FRESNO, Calif. (KFSN) — For years there have been efforts to reduce the number of people living on the streets across California and the United States.

In Fresno, Mayor Jerry Dyer says there has been some progress but there’s still a long way to go.

“The challenge we face is we’re in a housing crisis. We’re in an affordable housing crisis. We do not have enough housing for the people out there that need housing,” explained Mayor Dyer.

The mayor is fresh off a trip from Washington DC, where the city secured more money to help with affordable housing.

As the Fresno-Madera Continuum of Care program conducts its annual point-in-time survey this week, the City of Fresno is about to receive $11 million from the federal government to be spent on housing development.

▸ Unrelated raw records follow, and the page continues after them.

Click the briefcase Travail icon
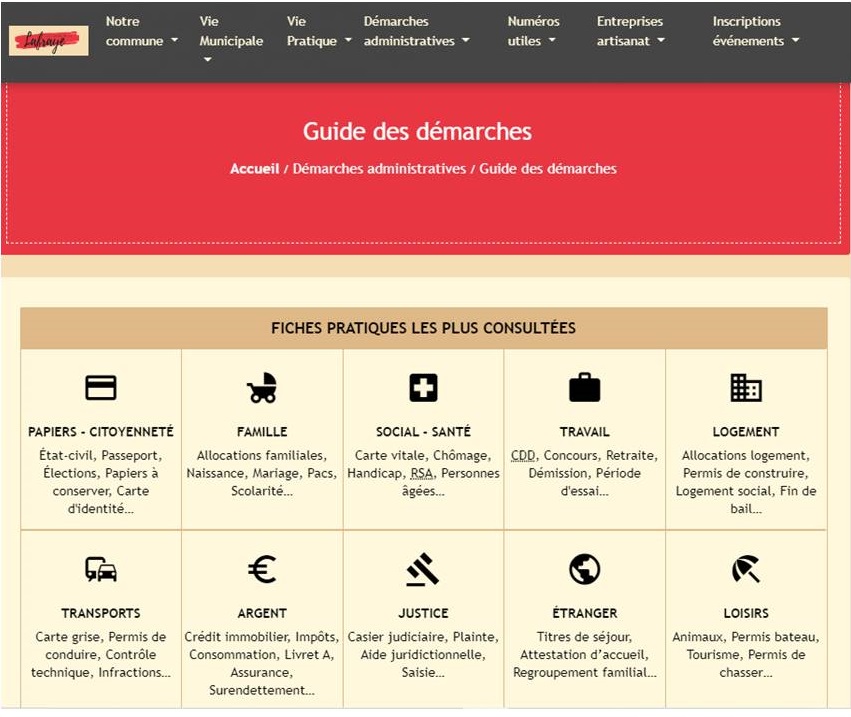 (x=584, y=388)
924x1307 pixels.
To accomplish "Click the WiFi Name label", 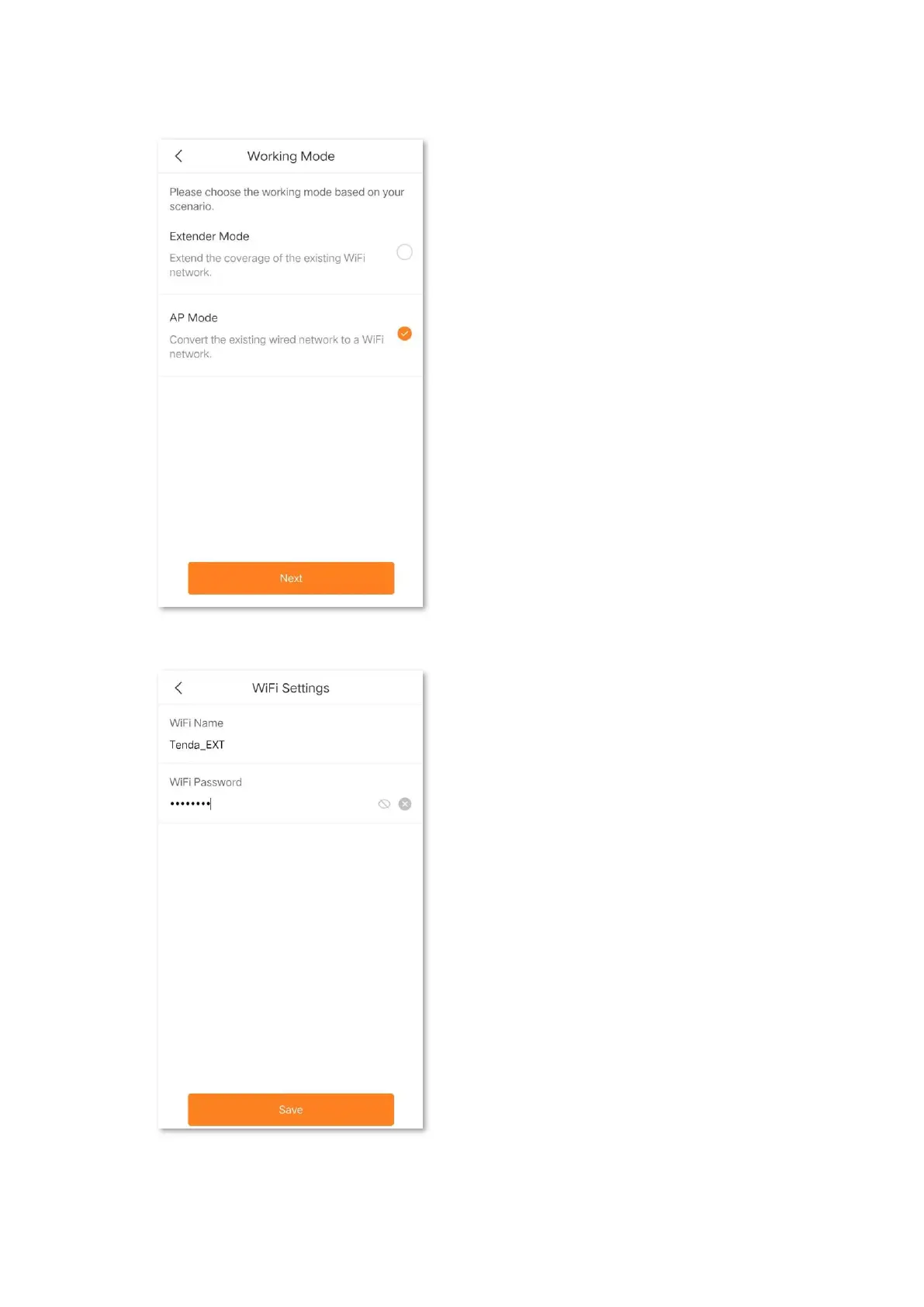I will pos(196,723).
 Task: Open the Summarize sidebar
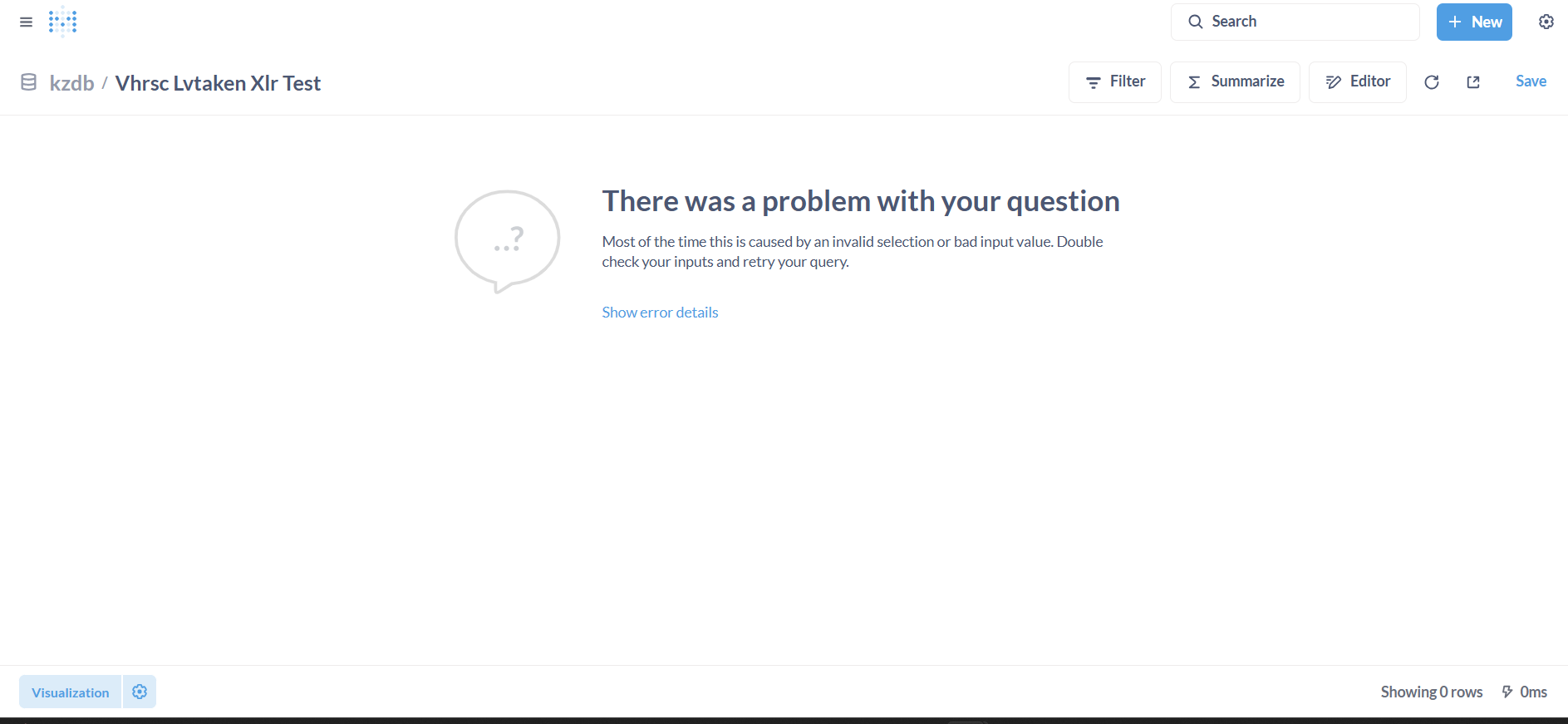(x=1235, y=82)
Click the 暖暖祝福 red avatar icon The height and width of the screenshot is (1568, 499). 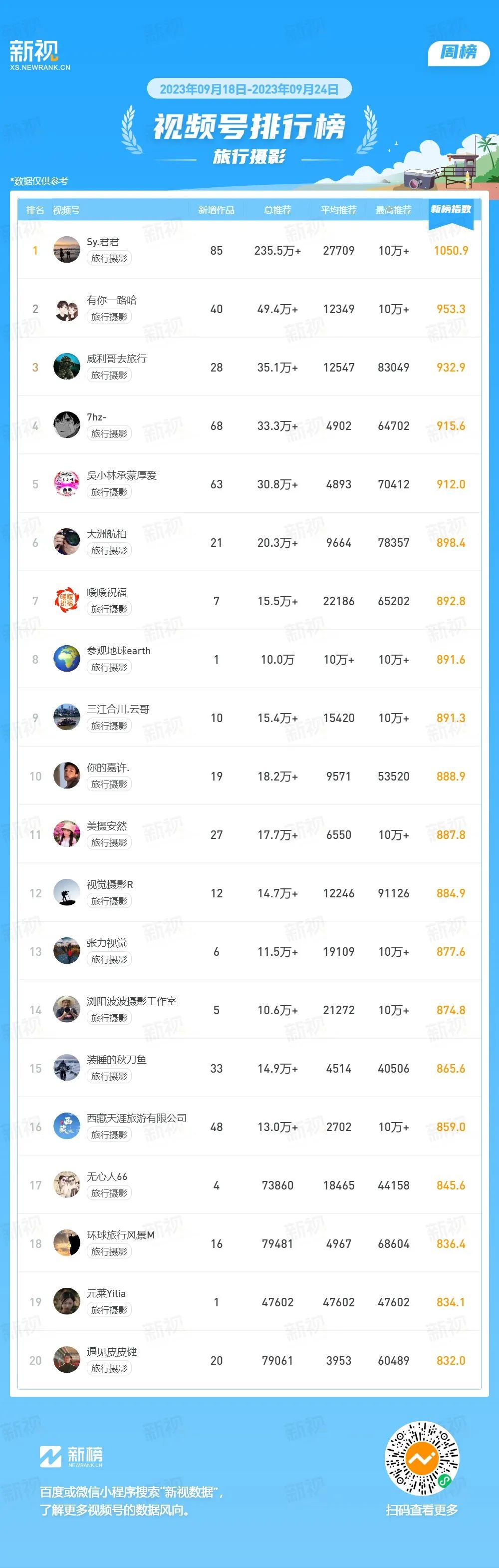pos(67,600)
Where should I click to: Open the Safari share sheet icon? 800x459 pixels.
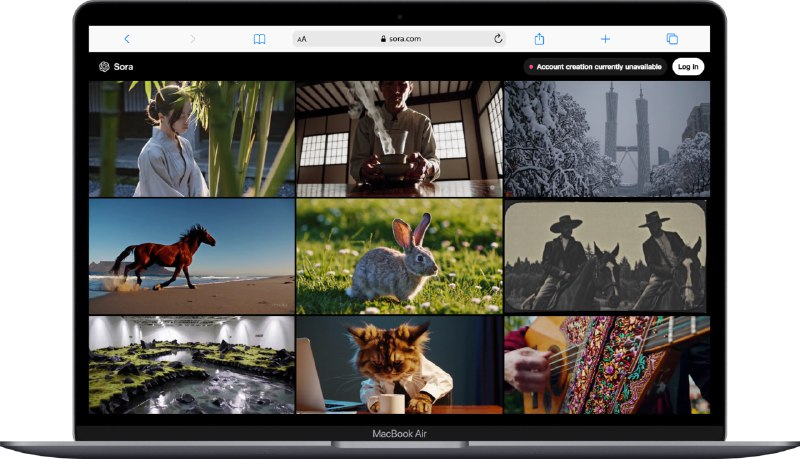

“We do have an infusion of dollars, we have to spend it wisely. We have strategies in place. We’re going to continue to acquire some motels so that we can use them for emergency shelters,” said Mayor Dyer.

A lot of that funding is based on what the point-in-time survey teams find.

Last year, data from HUD showed Fresno had 2,216 unsheltered households.

HUD considers a household a group of people or families who live together.

Compare that to 2020, when there were 2,431 unsheltered households.

“I think the governor has said it best, that you don’t have to look much further than Fresno to see how we have been able to house our homeless population,” Mayor Dyer said.

The numbers do show a significant rise in those in emergency shelters.

In 2020, there were 534 households in emergency shelters.

In 2022, that number went up to 1,173.

Mayor Dyer says there’s still significant work to do to address some other issues among the unhoused population.

The HUD data shows the number of severely mentally ill people living on the streets did go down from 1,001 in 2020 to 405 in 2022.

The number of veterans experiencing homelessness has also gone down from 282 in 2020, to 99 in 2022.

However, there was an increase in those reporting chronic substance abuse, with 367 in 2022. That number is up from 257 in 2020.

Dyer says there’s still significant work to do to address some other issues among the unhoused population.